WORK TASK: Quote every line from the top of the listing down to and including the line that contains "Nach Alter (630, 39)".

RECORDS TO PROCESS:
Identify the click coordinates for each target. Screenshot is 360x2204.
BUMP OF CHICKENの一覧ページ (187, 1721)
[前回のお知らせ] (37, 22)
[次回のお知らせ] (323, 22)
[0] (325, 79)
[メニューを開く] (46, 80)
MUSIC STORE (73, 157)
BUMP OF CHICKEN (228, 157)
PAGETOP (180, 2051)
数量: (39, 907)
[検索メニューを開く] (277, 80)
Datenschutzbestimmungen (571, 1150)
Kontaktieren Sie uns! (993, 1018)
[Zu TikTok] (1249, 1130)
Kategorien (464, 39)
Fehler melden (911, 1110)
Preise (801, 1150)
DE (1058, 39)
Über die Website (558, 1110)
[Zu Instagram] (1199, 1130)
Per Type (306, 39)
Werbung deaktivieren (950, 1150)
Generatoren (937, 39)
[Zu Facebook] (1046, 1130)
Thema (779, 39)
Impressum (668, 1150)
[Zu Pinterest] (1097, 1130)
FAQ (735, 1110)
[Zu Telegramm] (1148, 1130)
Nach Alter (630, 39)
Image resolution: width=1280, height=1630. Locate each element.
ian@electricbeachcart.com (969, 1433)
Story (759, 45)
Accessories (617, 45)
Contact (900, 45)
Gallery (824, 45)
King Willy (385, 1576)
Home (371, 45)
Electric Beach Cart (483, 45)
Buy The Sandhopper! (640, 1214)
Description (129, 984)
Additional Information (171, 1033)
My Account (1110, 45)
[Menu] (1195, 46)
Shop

RESULT FOR THIS EXERCISE:
Identify the click coordinates for each target. Screenshot is 360x2204.
BUMP OF CHICKENの一覧ページ (187, 1721)
[前回のお知らせ] (37, 22)
[次回のお知らせ] (323, 22)
[0] (325, 79)
[メニューを開く] (46, 80)
MUSIC STORE (73, 157)
BUMP OF CHICKEN (228, 157)
PAGETOP (180, 2051)
数量: (39, 907)
[検索メニューを開く] (277, 80)
Datenschutzbestimmungen (571, 1150)
Kontaktieren Sie uns! (993, 1018)
[Zu TikTok] (1249, 1130)
Kategorien (464, 39)
Fehler melden (911, 1110)
Preise (801, 1150)
DE (1058, 39)
Über die Website (558, 1110)
[Zu Instagram] (1199, 1130)
Per Type (306, 39)
Werbung deaktivieren (950, 1150)
Generatoren (937, 39)
[Zu Facebook] (1046, 1130)
Thema (779, 39)
Impressum (668, 1150)
[Zu Pinterest] (1097, 1130)
FAQ (735, 1110)
[Zu Telegramm] (1148, 1130)
Nach Alter (630, 39)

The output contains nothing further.